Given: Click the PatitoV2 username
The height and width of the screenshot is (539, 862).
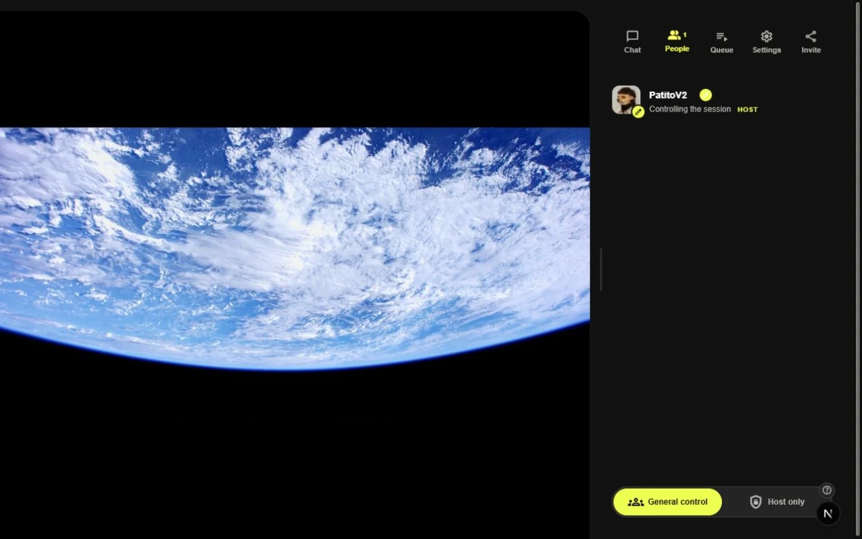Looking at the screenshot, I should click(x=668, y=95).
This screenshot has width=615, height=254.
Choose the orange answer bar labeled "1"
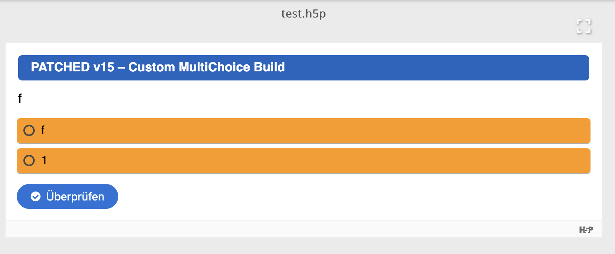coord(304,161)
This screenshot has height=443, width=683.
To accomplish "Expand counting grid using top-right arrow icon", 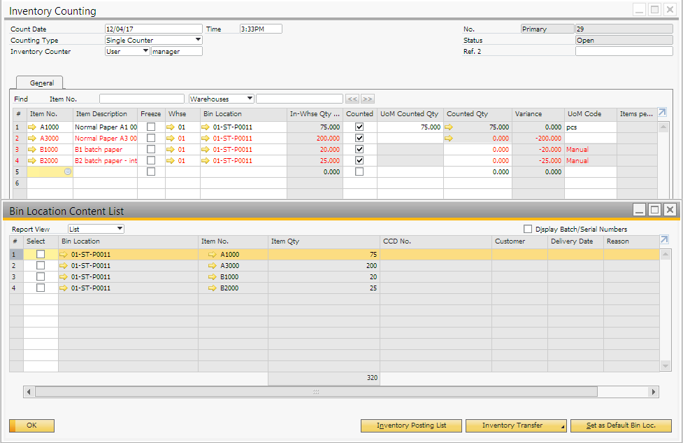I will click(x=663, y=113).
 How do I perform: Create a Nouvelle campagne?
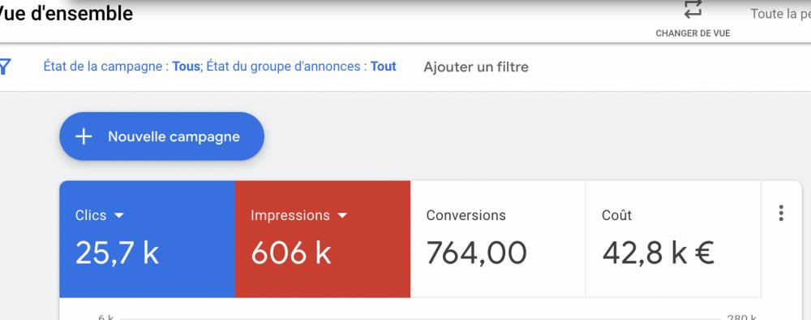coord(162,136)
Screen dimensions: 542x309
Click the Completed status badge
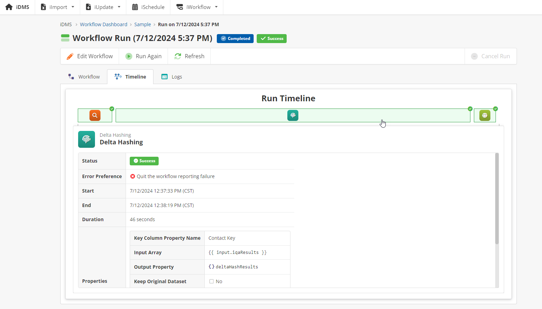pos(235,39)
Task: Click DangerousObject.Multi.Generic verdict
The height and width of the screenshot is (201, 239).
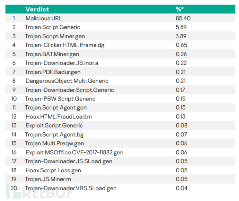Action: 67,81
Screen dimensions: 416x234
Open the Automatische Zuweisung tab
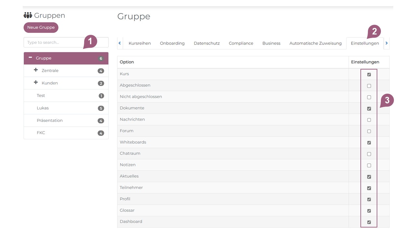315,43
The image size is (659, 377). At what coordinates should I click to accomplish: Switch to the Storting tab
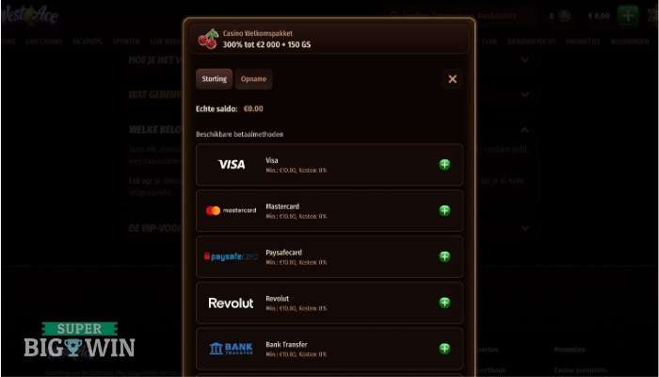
= = = =
> [Your instructions]:
Each line from the material above that mentions the word "This" needs to be copied.

> [Exercise response]:
This screenshot has width=615, height=254.
This screenshot has height=443, width=683.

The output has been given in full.